Developing this idea further could be the 80% solution, providing excellent STOL performance from very small airfields, good low speed performance and the high speed "dash" that DARPA wants. How to do the hovering/vertical flight portion with this principle needs the attention of much smarter people:

http://en.wikipedia.org/wiki/Hunting_H.126
 
Thucydides said:
While not a helicopter, the Hunting H-126 research aircraft used "Jet Flaps" (know known as "Blown Flaps") to achieve remarkable STOL performance. The downside was since 60% of the thrut was diverted through the slots at the rear of the wing, there was little power for forward flight (although as a proof of principle research craft that wasn't really much of an issue).

Developing this idea further could be the 80% solution, providing excellent STOL performance from very small airfields, good low speed performance and the high speed "dash" that DARPA wants.
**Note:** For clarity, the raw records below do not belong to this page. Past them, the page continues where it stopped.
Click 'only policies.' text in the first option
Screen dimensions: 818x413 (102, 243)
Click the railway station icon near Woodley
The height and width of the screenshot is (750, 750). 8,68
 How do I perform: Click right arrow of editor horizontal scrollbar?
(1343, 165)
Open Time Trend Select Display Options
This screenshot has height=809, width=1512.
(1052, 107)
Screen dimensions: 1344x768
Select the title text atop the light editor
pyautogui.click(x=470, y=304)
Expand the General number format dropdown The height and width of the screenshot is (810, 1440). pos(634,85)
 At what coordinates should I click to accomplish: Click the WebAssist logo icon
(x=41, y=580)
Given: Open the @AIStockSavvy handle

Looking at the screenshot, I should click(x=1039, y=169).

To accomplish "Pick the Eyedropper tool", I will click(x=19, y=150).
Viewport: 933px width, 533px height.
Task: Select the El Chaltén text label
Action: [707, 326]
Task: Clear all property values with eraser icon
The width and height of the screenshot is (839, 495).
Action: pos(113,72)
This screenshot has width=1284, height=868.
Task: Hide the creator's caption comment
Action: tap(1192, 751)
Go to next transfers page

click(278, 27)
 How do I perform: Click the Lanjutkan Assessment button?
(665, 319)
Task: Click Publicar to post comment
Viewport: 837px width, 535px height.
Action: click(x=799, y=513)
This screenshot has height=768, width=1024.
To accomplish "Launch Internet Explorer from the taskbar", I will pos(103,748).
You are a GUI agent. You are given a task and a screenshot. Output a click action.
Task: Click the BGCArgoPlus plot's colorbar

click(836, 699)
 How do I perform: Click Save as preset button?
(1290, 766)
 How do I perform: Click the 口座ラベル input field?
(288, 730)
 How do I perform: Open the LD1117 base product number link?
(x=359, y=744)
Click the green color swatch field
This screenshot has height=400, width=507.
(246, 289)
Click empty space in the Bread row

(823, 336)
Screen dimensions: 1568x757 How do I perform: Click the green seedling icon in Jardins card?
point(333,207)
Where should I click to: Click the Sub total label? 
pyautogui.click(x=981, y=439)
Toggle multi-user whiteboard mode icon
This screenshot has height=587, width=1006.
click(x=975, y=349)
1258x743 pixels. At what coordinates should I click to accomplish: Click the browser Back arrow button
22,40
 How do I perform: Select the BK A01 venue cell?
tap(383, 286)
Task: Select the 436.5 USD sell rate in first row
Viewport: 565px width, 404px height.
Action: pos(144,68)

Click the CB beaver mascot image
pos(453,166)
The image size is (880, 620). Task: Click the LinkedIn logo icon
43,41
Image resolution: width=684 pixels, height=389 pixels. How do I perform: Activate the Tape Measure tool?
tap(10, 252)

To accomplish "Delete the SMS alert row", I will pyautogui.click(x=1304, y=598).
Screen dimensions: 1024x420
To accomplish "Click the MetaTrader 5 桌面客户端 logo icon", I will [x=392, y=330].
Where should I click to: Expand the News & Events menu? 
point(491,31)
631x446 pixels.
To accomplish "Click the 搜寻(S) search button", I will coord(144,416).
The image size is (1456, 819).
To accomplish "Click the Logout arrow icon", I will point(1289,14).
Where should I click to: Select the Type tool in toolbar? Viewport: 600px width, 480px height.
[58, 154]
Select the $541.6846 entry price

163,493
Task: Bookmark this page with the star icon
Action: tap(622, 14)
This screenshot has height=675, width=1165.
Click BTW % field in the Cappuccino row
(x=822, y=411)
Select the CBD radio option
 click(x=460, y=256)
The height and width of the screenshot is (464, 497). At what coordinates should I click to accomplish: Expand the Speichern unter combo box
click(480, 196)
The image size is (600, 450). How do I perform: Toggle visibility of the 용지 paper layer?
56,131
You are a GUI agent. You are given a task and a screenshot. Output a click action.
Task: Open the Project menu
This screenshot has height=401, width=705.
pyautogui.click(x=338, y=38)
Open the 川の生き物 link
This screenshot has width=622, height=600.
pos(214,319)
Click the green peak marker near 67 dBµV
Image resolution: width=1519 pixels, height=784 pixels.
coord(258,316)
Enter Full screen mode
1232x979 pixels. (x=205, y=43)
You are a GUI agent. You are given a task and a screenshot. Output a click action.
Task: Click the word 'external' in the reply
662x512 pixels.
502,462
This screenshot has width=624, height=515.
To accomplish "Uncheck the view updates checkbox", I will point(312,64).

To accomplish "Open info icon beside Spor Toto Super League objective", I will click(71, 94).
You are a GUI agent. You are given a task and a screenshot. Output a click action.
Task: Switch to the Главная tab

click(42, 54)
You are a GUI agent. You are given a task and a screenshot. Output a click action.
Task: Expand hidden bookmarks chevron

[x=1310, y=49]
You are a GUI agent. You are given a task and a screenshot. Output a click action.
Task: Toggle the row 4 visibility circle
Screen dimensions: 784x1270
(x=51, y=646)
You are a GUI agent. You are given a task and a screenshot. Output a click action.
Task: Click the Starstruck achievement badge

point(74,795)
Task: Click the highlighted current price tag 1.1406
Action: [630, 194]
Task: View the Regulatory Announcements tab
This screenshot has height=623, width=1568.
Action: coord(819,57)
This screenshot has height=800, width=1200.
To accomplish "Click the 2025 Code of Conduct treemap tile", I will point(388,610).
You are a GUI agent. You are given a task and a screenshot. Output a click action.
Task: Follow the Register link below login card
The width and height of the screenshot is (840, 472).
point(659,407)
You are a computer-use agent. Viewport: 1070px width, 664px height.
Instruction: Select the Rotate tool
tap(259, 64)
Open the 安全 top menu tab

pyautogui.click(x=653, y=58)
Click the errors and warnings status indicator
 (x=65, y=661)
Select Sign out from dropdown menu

How to do the hovering/vertical flight portion with this principle needs the attention of much smarter people:

http://en.wikipedia.org/wiki/Hunting_H.126

So we should just buy all the upgraded Harriers that the British mothballed then? :nod:
 
daftandbarmy said:
So we should just buy all the upgraded Harriers that the British mothballed then? :nod:

Might be nice.

Since DARPA is looking for something that combines the vertical flight capabilities of a helicopter with the forward flight capabilities of a fixed wing aircraft, something like an evolved Harrier might actually be the way to go.
 
Thucydides said:
something like an evolved Harrier might actually be the way to go.

Like an F35B.....?

That still does not offer helicopter-like capabilities, though.
 
What's the loiter time of an F-35B or Harrier in hover?  5 min?  That was just a complete guess, but I can't imagine it's much longer than that, unless your carrying fuel instead of bombs.

The vertical take off offers great flexibility, but I don't think you can compare a Harrier to a helo.  Most simply because helos are a manoeuvre force  that is commanded at the tactical level, and jets are not.